Supposés rapprocher et créer de la convivialité au sein des communautés du pays, Facebook, Twitter ou encore WhatsApp se voient chargés de missions « pas très nettes et pas très honnêtes », dénonce Oswald Baboke. En l’occurrence, servir de « grands boulevards de la diffamation et de la médisance automatique » aux mains (in)ingénieuses de « rapaces du Net », spécialistes du « Savoir-défaire ». Faut-il voir dans ce tableau la main naïve des seuls lanceurs d’alertes et influenceurs ? Sans doute que non.
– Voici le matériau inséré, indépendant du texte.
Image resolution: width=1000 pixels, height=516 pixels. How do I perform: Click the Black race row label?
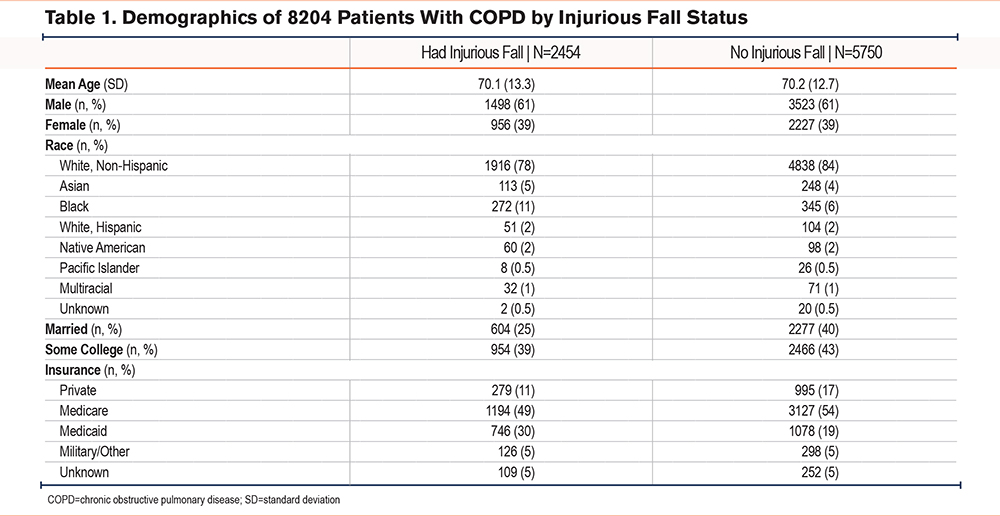74,207
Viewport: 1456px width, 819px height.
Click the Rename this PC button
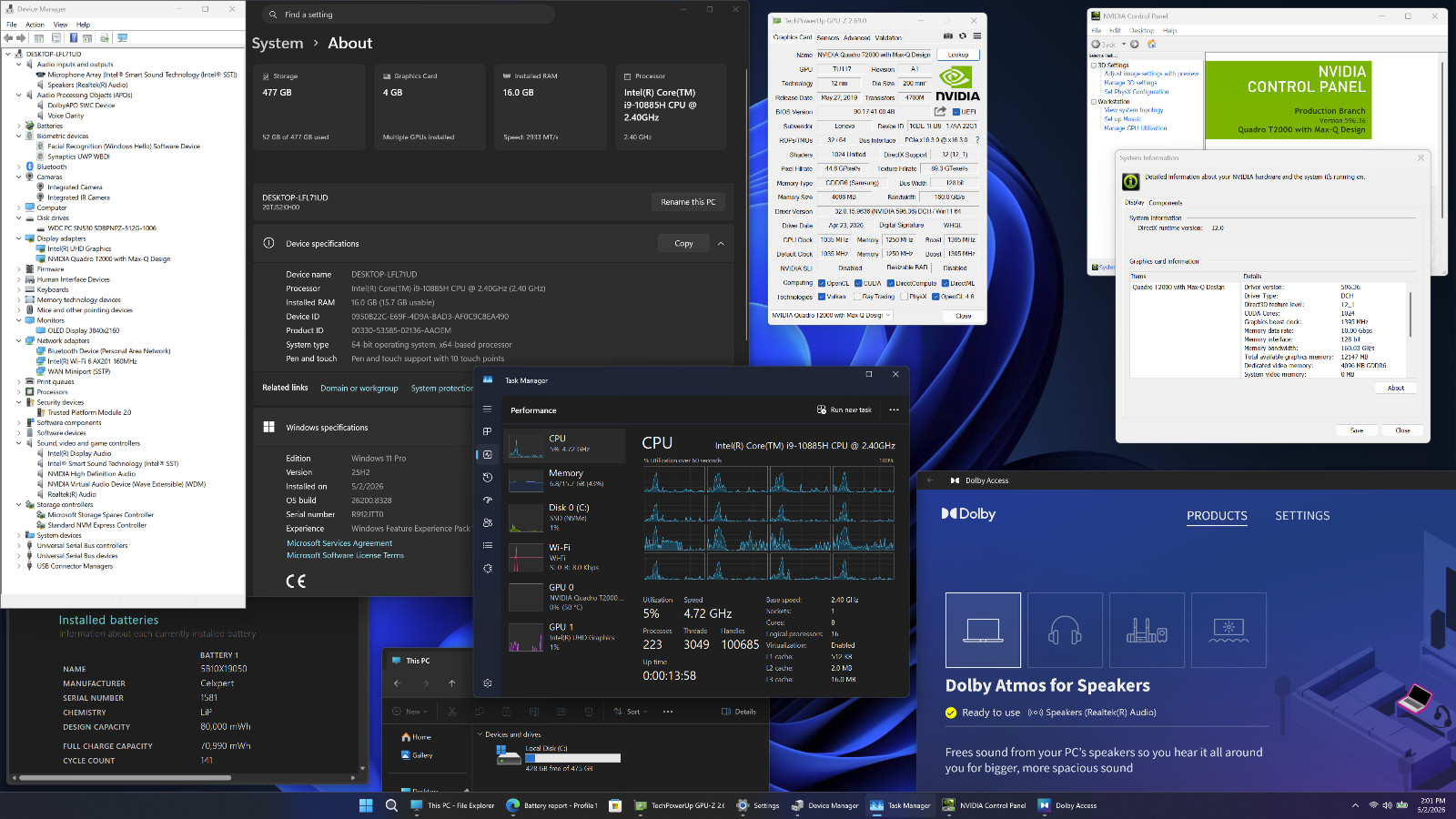tap(688, 202)
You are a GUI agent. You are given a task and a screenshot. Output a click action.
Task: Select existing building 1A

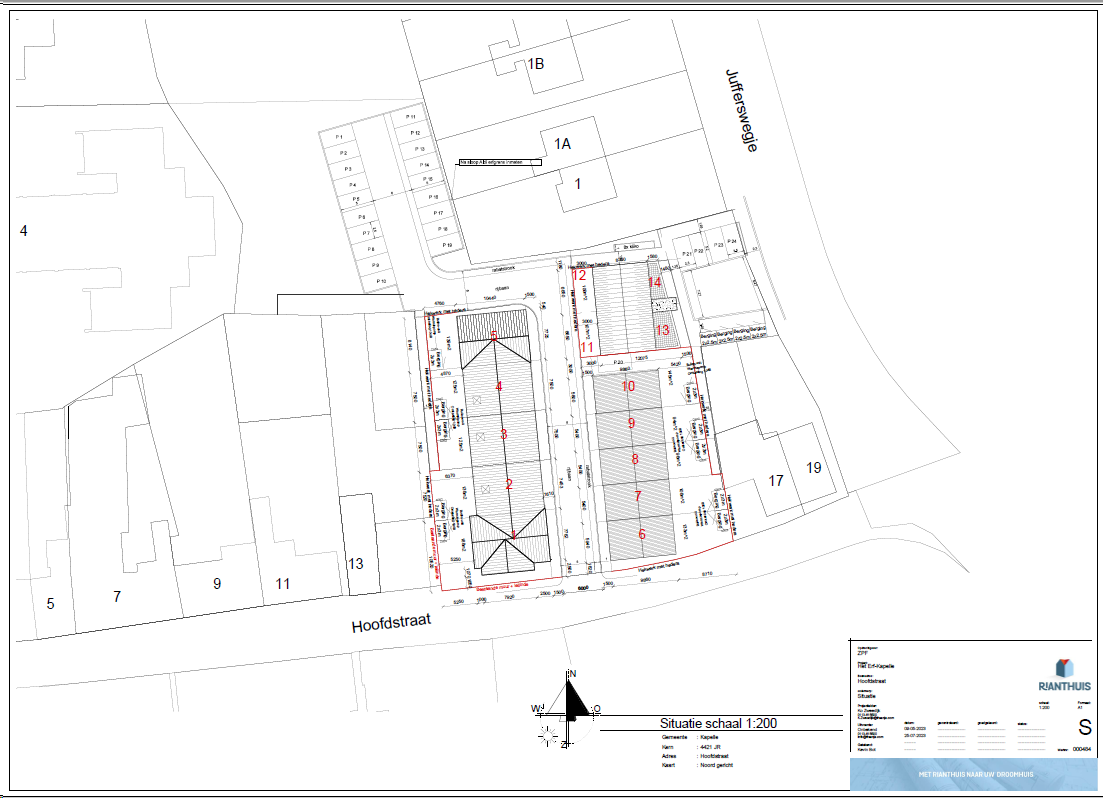562,144
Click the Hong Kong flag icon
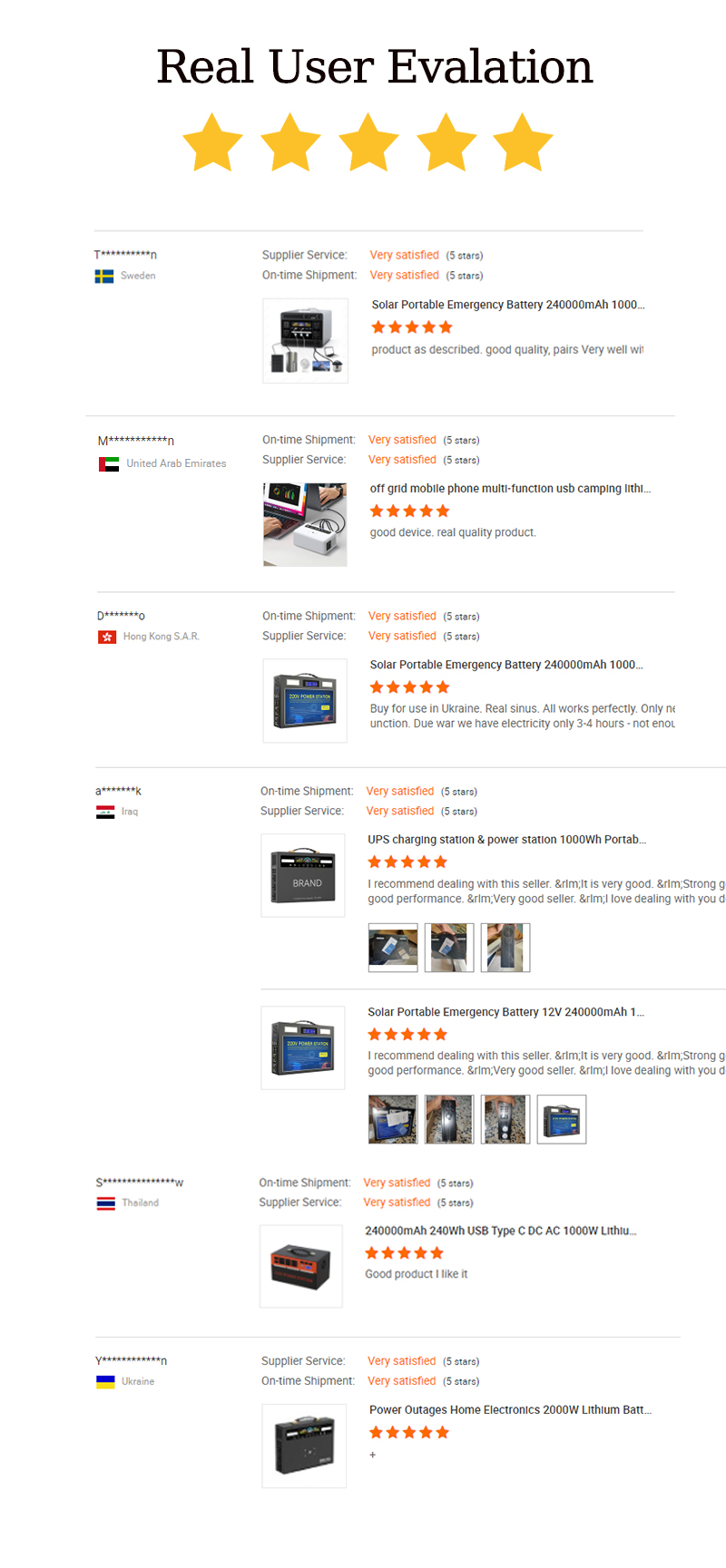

Le Ministre plénipotentiaire tacle aussi et à la régulière, ceux qui les instrumentalisent : les hommes politiques. Bah oui ! Oswald Baboke n’a pas froid aux yeux pour le dire. En effet, nombre d’acteurs de notre landerneau politique ont érigé en atavisme, de nouvelles « techniques » d’accession aux responsabilités administrives: pour les uns, il est question d’employer « le mot qui tue ». Ça passe ou ça casse.  Pour les autres, c’est « la divulgation de documents d’Etat pour calomnier les dirigeants aux affaires ». Un phénomène qui a pignon sur rue et dont la sédentarité n’a d’autre explication que l’institutionnalisation d’un réseau de fuites savamment constitué et lubrifié à coups de cash ou de « virements financiers ». La faute à ceux qui ont choisi le triste rôle de « serviteurs déloyaux » et de « pseudo-camarades ». Le Ministre Baboke n’épargne pas la presse, laquelle « se presse de se positionner en arrière-cour, au fond d’un décor de cannibalisme où les ténors et les tenants du pouvoir s’étripent, se martyrisent, se flagellent et se dynamitent sans élégance ni bienséance ». 

Débattons… !

L’on se souvient que dans son discours de fin d’année à la Nation, le 31 décembre 2019, le président de la République, Paul Biya, précisait que « Ce ne sont ni les réseaux sociaux, ni tel ou tel organe de presse qui peuvent changer les résultats d’une élection, encore moins les manifestations illégales, les violences et les attaques personnelles ou haineuses ». Oswald Baboke s’inscrit ostensiblement dans la même veine. Pour lui, l’arène politique ne doit aucunement cesser d’être « l’agora des performances et des compétences ». Et qui dit « compétences » dit capacité d’hausser son niveau de jeu (politique, intellectuel…), pour emprunter à la rhétorique sportive (c’est bientôt la CAN !). Alors : « Elevons le débat ! », lance-t-il aux flingueurs, aussi bien les commanditaires que leurs mercenaires.